Pero aquí está la trampa del compromiso histórico. El extravío de la verdad del ser conduce a la pérdida de la pretensión de universalidad de la Iglesia católica. En realidad, el catolicismo, como toda religión revelada (según la «teología del pueblo»), pasa a ser una de las manifestaciones históricas y concretas de la experiencia de la divinidad que han tenido determinados pueblos o culturas.
Todo cambia. Sólo es dable pensar en una religión única y universal que sea capaz de contener notas mínimas y comunes a la pluralidad de formas de religiosidad de las diversas culturas. Pero esta visión, como se advierte, es correlativa a una defección en lo que respecta al «ir de por todo el mundo a predicar el Evangelio».

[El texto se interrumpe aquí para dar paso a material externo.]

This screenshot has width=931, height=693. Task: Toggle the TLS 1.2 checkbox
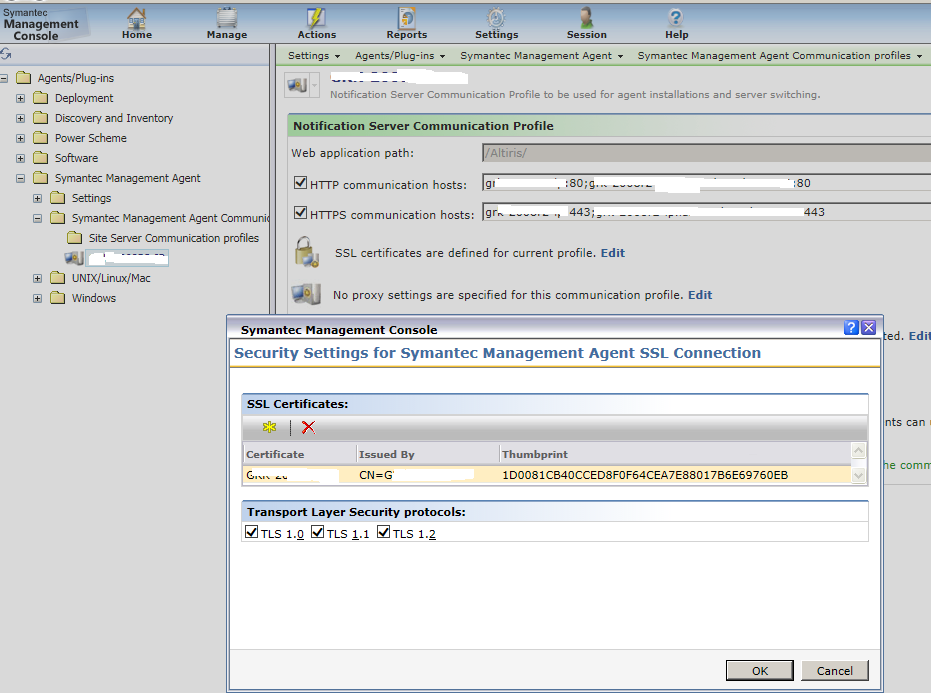click(x=384, y=532)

En realidad, el acto de evangelización pasa a convertirse en una práctica ofensiva. Ciertamente, atenta contra la tolerancia y la paz a la que nos convoca la religión universal. La nueva religiosidad, como refería Enzo Pace en su escrito «No todos los caminos conducen a Roma. El papa Francisco y la posible reforma de la Iglesia católica», no se conquista con la fuerza de la doctrina sino con la experiencia directa de lo sagrado. Por eso, continúa Pace, puede afirmarse que «Benedicto XVI ha sido el último papa» de una Iglesia cuya fisonomía será reemplazada por una nueva configuración desconocida hasta la actualidad.
Creo que, esta nueva Iglesia, edificada en torno a la experiencia y al margen de lo doctrinal, se funda sobre nuevos elementos pétreos. Ellos son la verticalidad, la obediencia ciega y la coerción. ¿Acaso podría ser de otra manera?
Estando ausente la dimensión de la verdad, la unidad de los fieles sólo puede ser extrínseca, meramente disciplinar. No mandan razones, argumentos, sino el imperio del que detenta el poder.
Es sumamente peligroso el ejercicio de un poder eclesial al margen de la verdad. Este dato no deja de asustarme sobremanera.
Sé, como simple fiel católico (¡y esto me tranquiliza!), que la Iglesia no es patrimonio de ninguno de sus miembros sino de su Cabeza que es Cristo. En este sentido, considero que es Él quien convoca a todos a la misma. Y sólo Él, en definitiva, puede configurarla.